* [RECORDS FOR THE TASK]
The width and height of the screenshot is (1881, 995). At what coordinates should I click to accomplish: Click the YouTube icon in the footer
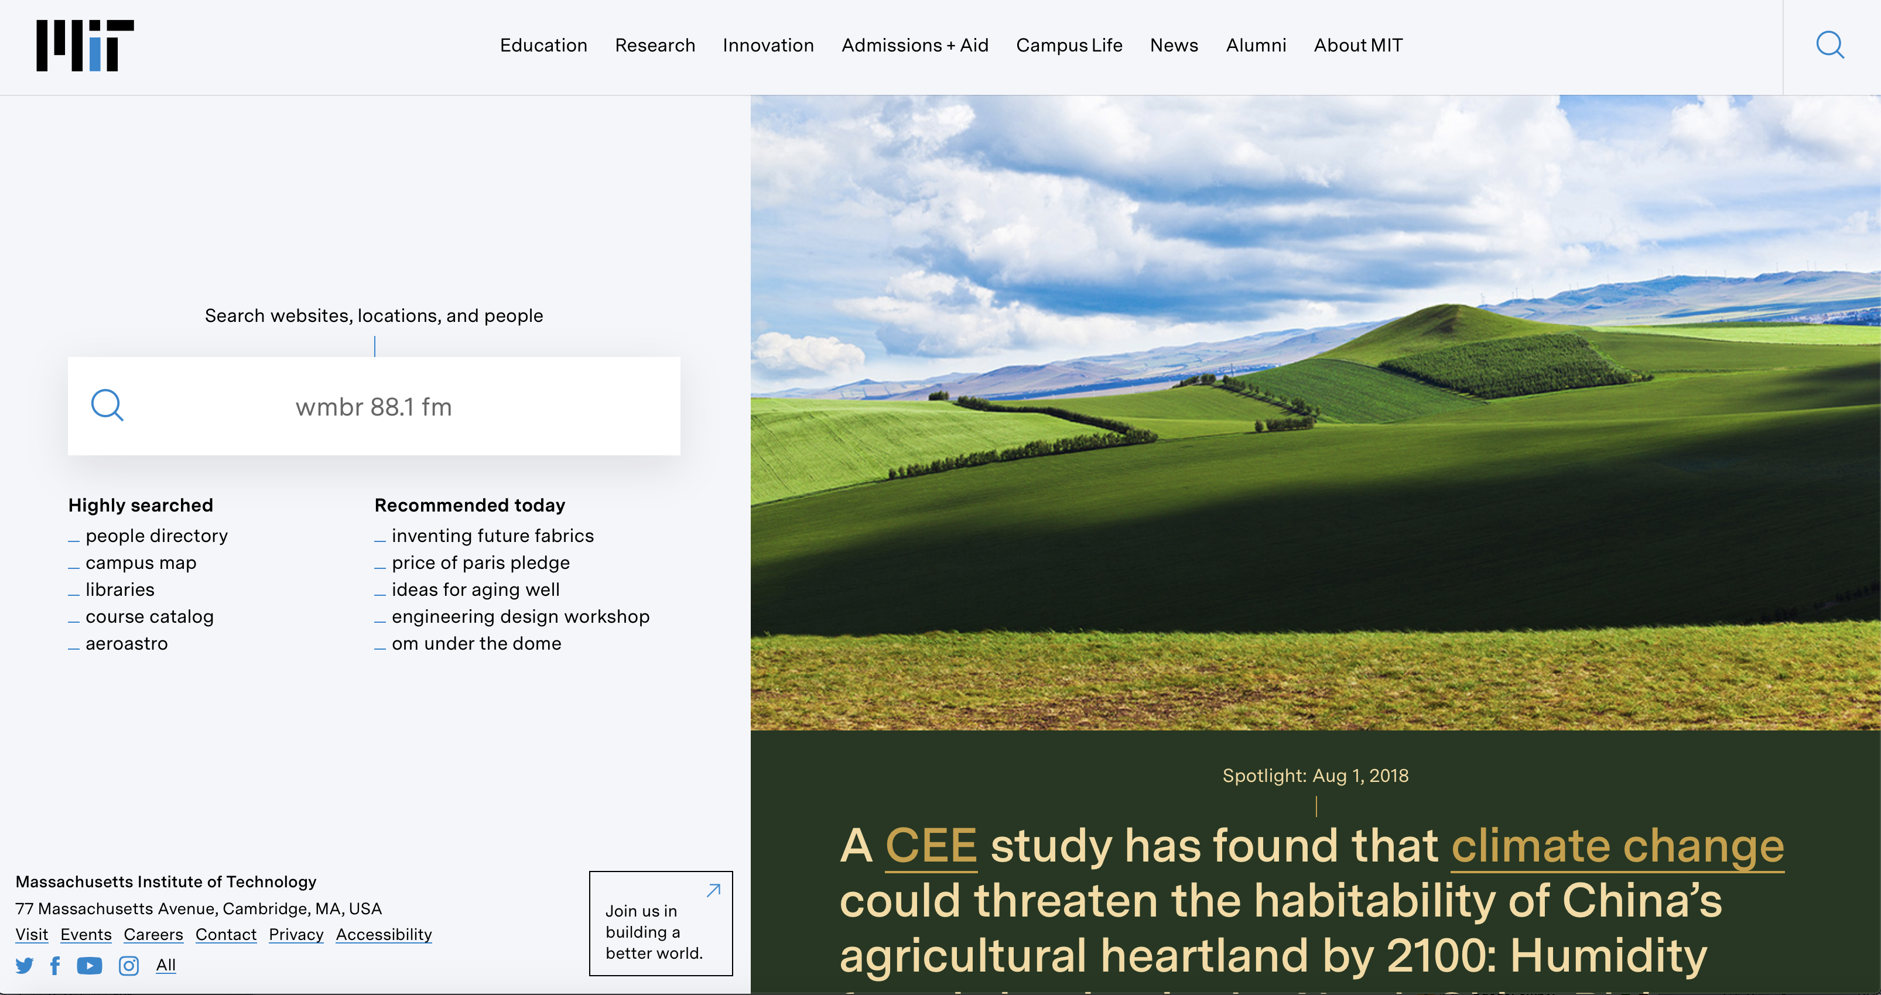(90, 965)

...

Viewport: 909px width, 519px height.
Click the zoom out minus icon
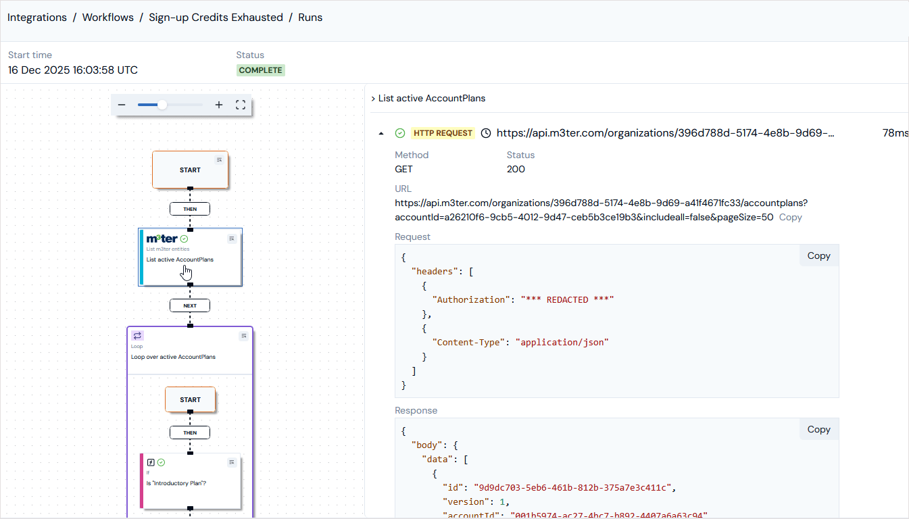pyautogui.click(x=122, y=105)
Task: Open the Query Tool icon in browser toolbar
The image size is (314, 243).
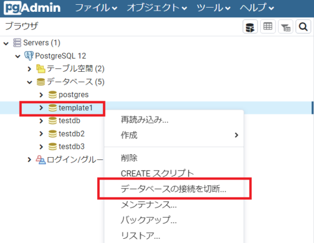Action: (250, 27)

* * *

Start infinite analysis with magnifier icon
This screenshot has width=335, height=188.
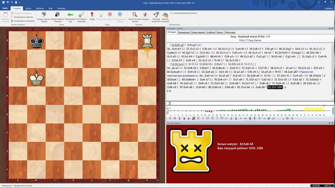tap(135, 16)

* [GIVEN INSTRUCTION]
Copy word for word the lines starting at the one containing "Start infinite analysis with magnifier icon" and ending at the one containing "tap(135, 16)", including both. Leave the pictures out.

* [TASK OUTPUT]
Start infinite analysis with magnifier icon
This screenshot has width=335, height=188.
tap(135, 16)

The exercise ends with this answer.